A group of noted, local historians first met in September 2006 to begin what would be a one and one-half year of historical and technical work to identify and collect the images to be portrayed on all the tapestry panels. Their work included several sessions to vet the final designs and drawings for historical accuracy.
While we did document their work, we did not tabulate the hours they dedicated to this process. Their contributions are the foundation of the entire Tapestry Project. They continue to be a part of, and guide, this project as we work to produce the remaining 19th and 20th century tapestry panels. Historian Work Group members also participate in our special events.
I am pleased to share with you a bit about the background of each of these knowledgeable historians (shown in random order):
Fred Hecklinger’s adult life has been directly and consistently involved with the building, maintenance and operation of a great variety of sailing vessels. Fred’s significant knowledge of the sailing rigs of traditional sailing vessels has been instrumental with construction and operation of several several well known recreations of historical vessels such as Pride of Baltimore, Lady Maryland, Lynx, Californian and Federalist.
With a Ph.D. from The Johns Hopkins University specializing in American Colonial History, Jean Russo is Associate General Editor of the Archives of Maryland Online, a publication of the Maryland State Archives, and Historian for Historic Annapolis Foundation. Her published work includes Free Workers in a Plantation Economy, a study of artisans in colonial Talbot County, and co-editorship of Colonial Chesapeake Society, a collection of essays.
Former Board member of Historic London Town & Gardens, Matt Grubbs currently serves as Vice Chair of the Four Rivers Heritage Area. He is the recipient of the Four Rivers Heritage Area’s “Heritage Professional Award” in 2008 “for outstanding contributions and extraordinary dedication to heritage tourism and the Four Rivers Heritage Area”. He is the founder and owner of Discover Annapolis Tours, a drive-by city tour conducted on small red trolleys.
Former member of the Maryland State Archives research staff for 17 years, Jane McWilliams left in 1990 to concentrate on free-lance editorial and research projects. She is author of several works on Annapolis history, including The First Ninety Years, a History of Anne Arundel Medical Center (1992), and co-author of Bay Ridge on the Chesapeake. Her most recent book, Annapolis, City on the Severn: A History, was published in 2011.
Janice Hayes-Williams is an Annapolis native and descendent of slaves and free blacks in the region prior to the American Revolution. She has contributed to numerous publications as well as local interpretive history performances and an African American walking tour. She is the first columnist to the Capital newspaper to write about the African American experience in Annapolis on a regular basis.
Gregg Stiverson is an historian specializing in Maryland during the colonial and early national periods. Now retired, he formerly was the Assistant State Archivist at the Maryland Hall of Records; Executive Director of Historic Londontown and Gardens; and President and CEO of Historic Annapolis Foundation.

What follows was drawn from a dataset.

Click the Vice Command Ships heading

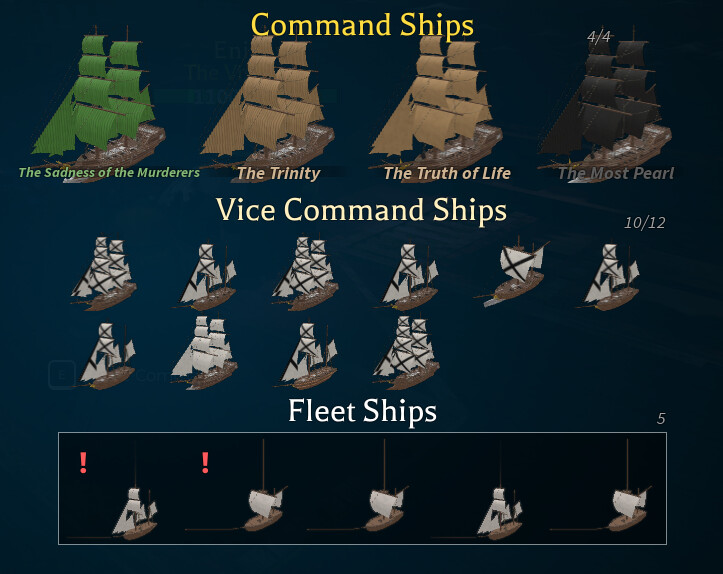[361, 210]
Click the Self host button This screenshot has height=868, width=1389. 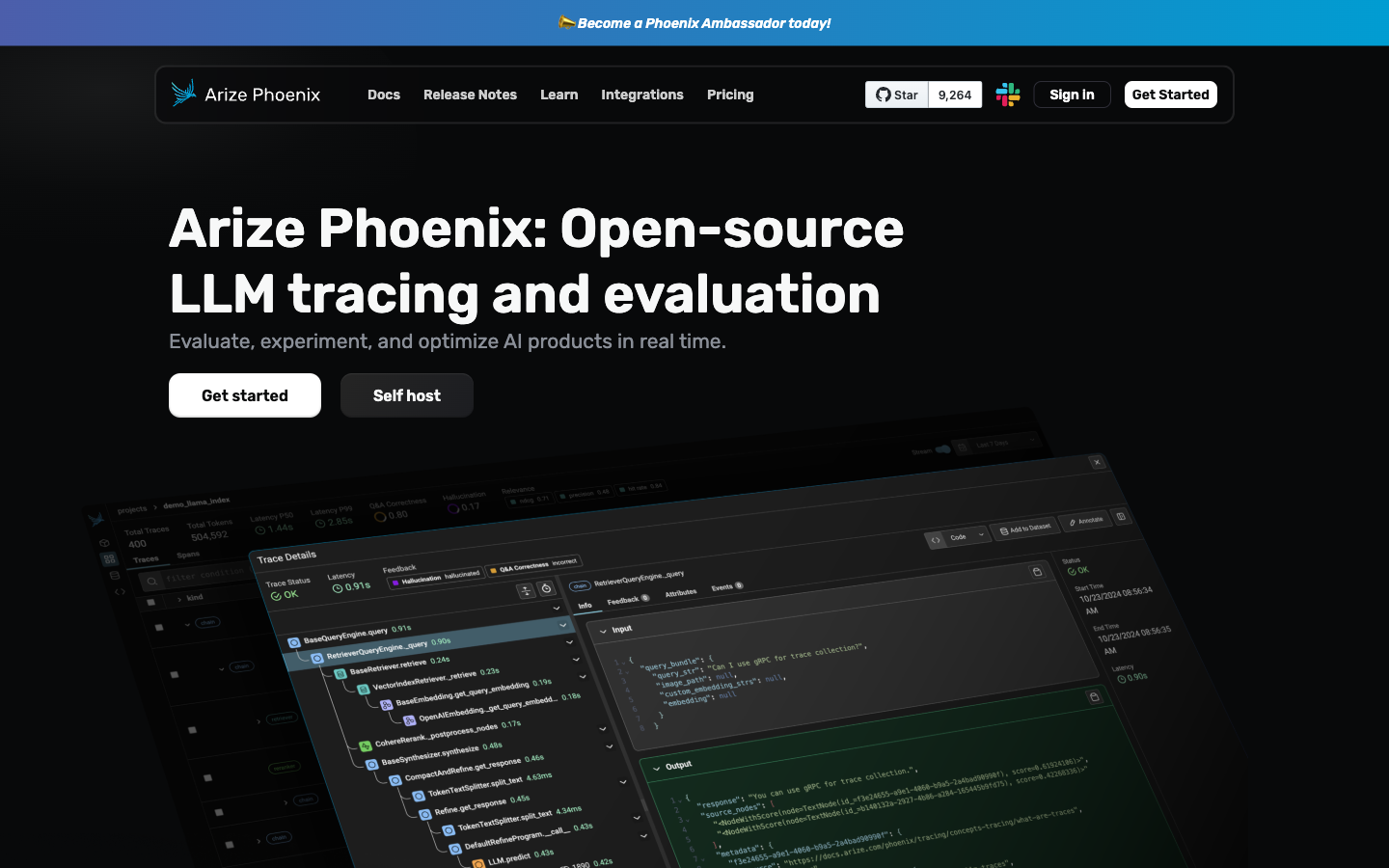[406, 395]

John Wing is a naval architect and maritime historian whose research and publications focus on colonial Maryland’s ships and trade. His publication “Bound by God for Merryland” recounted the voyage of the tobacco ship Constant Friendship on her voyage in 1671-1672 from England to the Severn River and return based on the rediscovered ship’s log.
Vince Leggett founded the Blacks of the Chesapeake Foundation dedicated to preserving the history of African American watermen on the bay. He has been featured in a number of documentaries emphasizing how the Chesapeake Bay was utilized as a part of the Underground Railroad, the secretive network. He has authored two books, Blacks of the Chesapeake: An Integral Part of Maritime History (1997) and The Chesapeake Bay Through Ebony Eyes(1998).
James Cheevers is Associate Director and Senior Curator at the U.S. Naval Academy Museum. He helps manage an extensive collection of art and artifacts related to the history of both the U.S. Navy and the Naval Academy. He has added thousands of items to the collection and developed numerous exhibitions over the past 43 years. Board memberships include Historic Annapolis, Maryland Commission on Afro-American History and Culture, and Anne Arundel Trust for Historic Preservation.
Orlando Ridout V (no photo)
Orlando is on the staff of Maryland Historical Trust. He also is the author of works on Chesapeake region architecture and landscape. He has participated in historic structure investigations, restorations and reconstructions at historic sites in Maryland, Virginia and South Carolina.